(Data records)
Content starts

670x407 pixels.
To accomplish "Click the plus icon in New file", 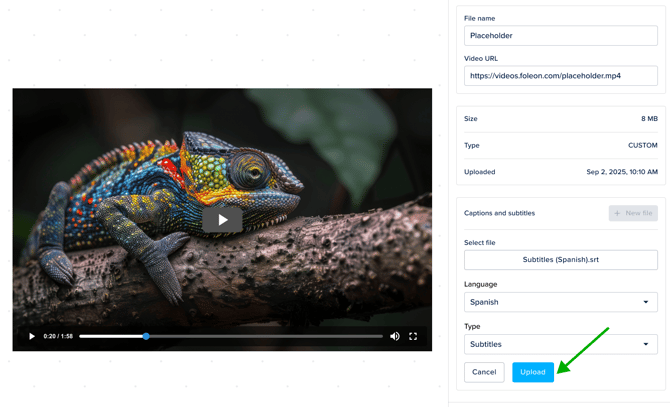I will coord(618,213).
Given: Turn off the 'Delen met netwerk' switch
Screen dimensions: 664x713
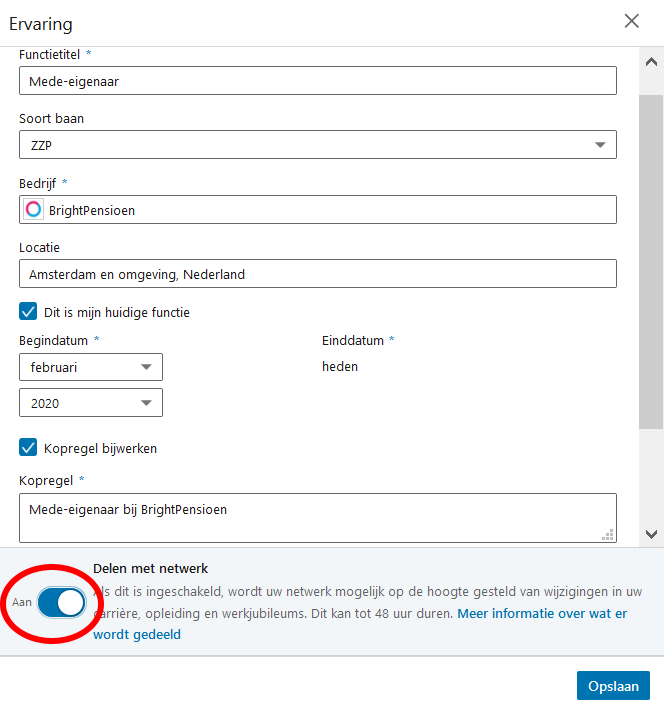Looking at the screenshot, I should 62,603.
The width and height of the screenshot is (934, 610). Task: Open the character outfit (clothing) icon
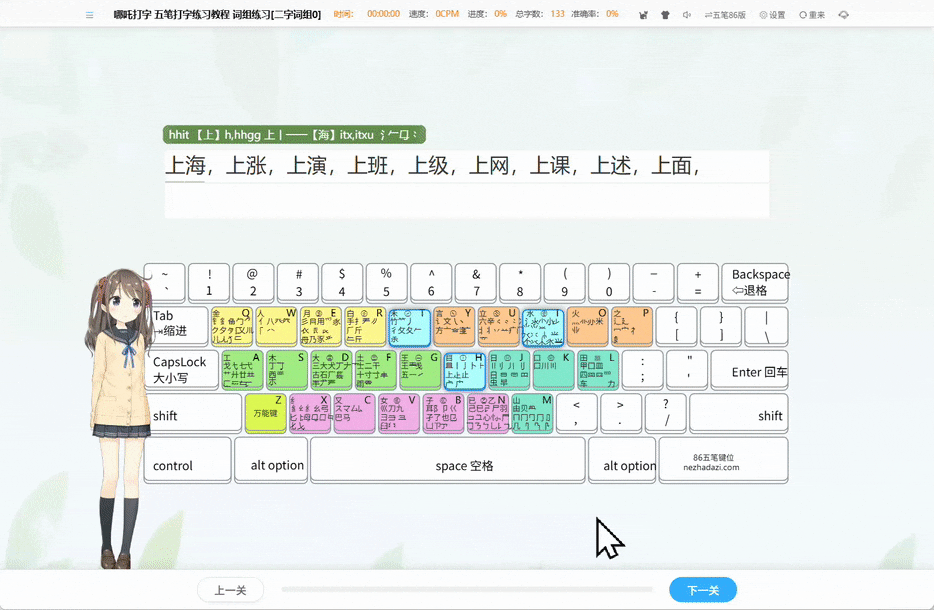(665, 14)
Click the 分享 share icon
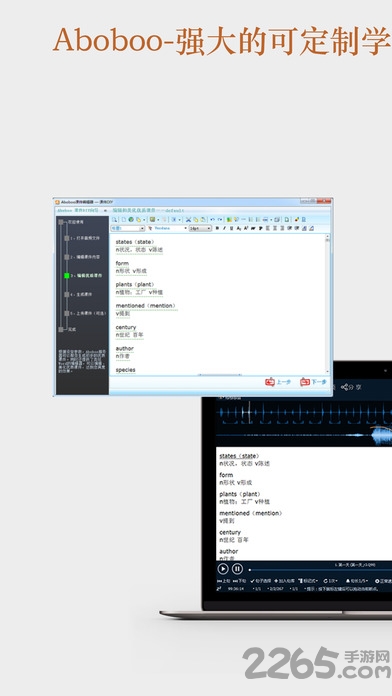 351,387
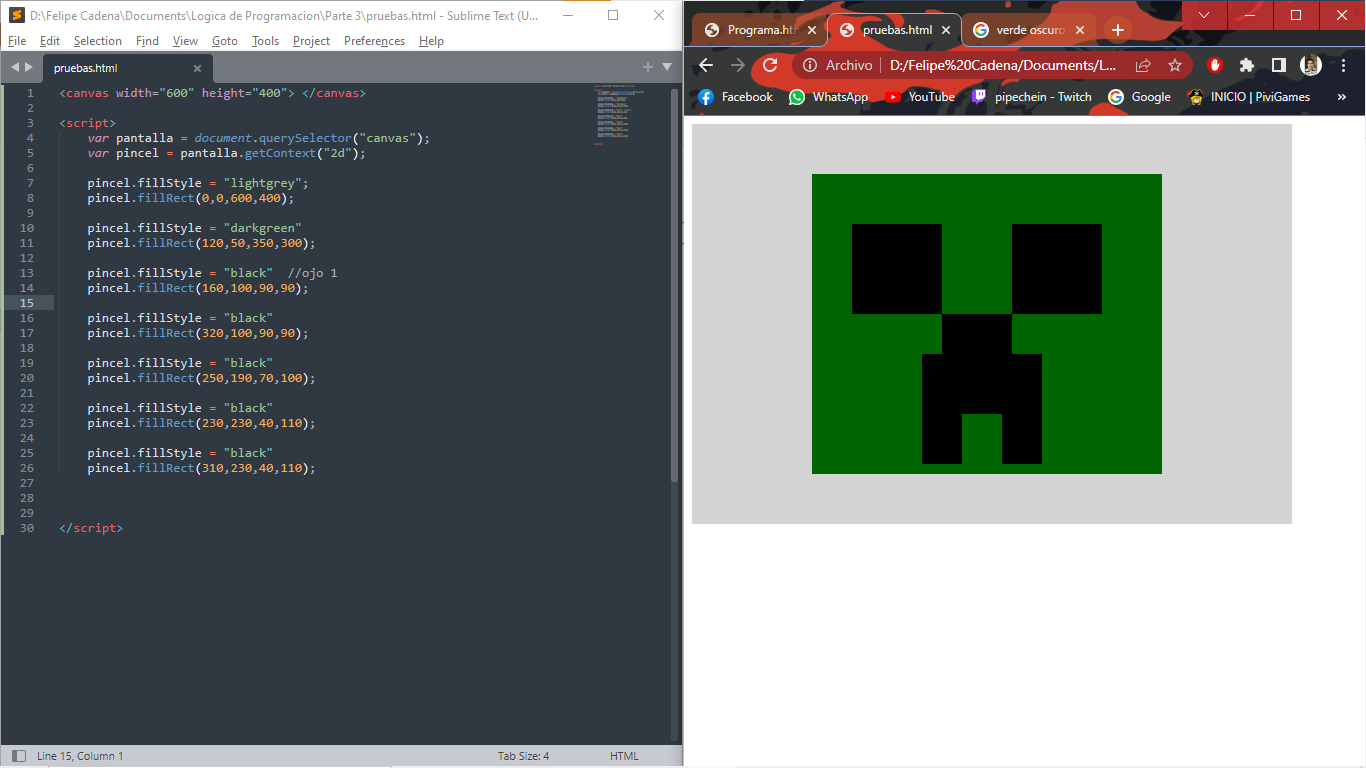Expand the Sublime tab list dropdown arrow

(x=667, y=67)
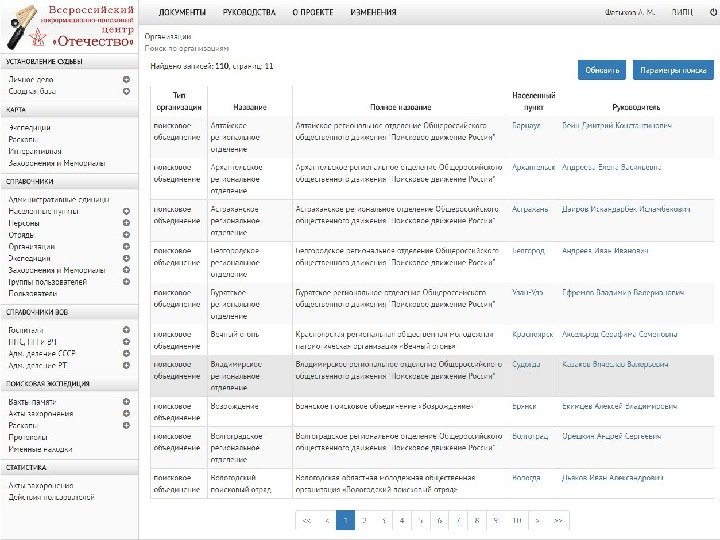Screen dimensions: 720x540
Task: Click plus icon beside Организации in sidebar
Action: pyautogui.click(x=126, y=245)
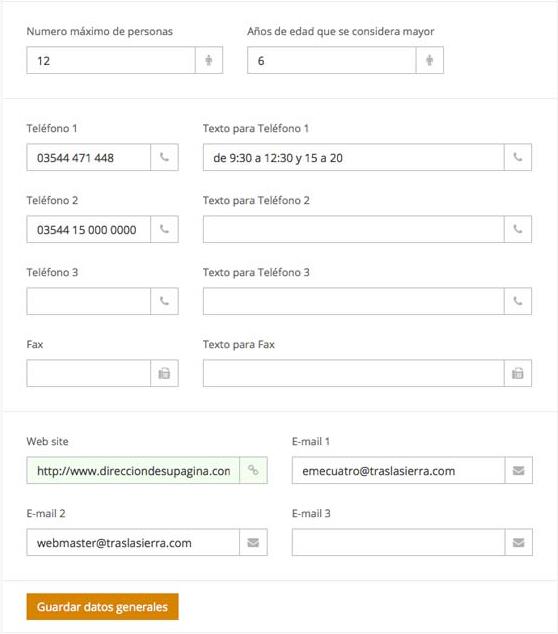Focus the Web site URL field
558x634 pixels.
133,470
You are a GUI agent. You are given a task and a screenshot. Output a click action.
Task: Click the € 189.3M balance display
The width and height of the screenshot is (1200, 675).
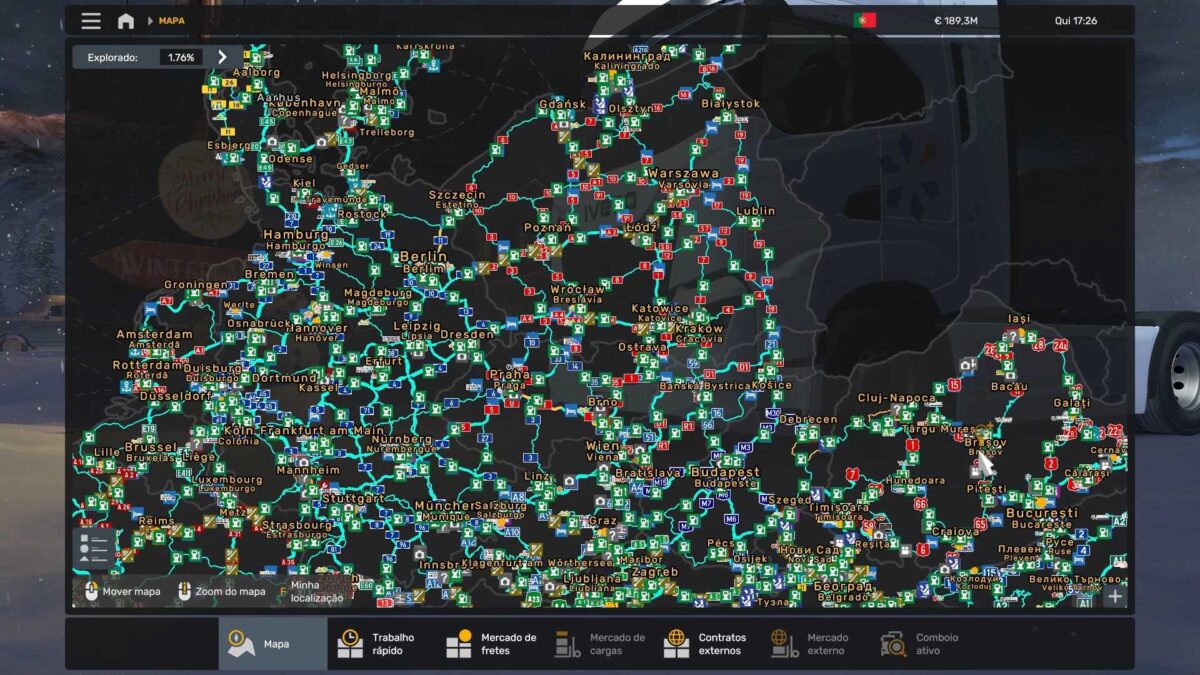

Content ends

Required work: Retype, exactly as written, each line from the one containing "You are a GUI" through the end of the data above, and leave out every picture.

Solved problem:
You are a GUI agent. You are given a task and a screenshot. Output a click action.
Task: Click the € 189.3M balance display
The width and height of the screenshot is (1200, 675).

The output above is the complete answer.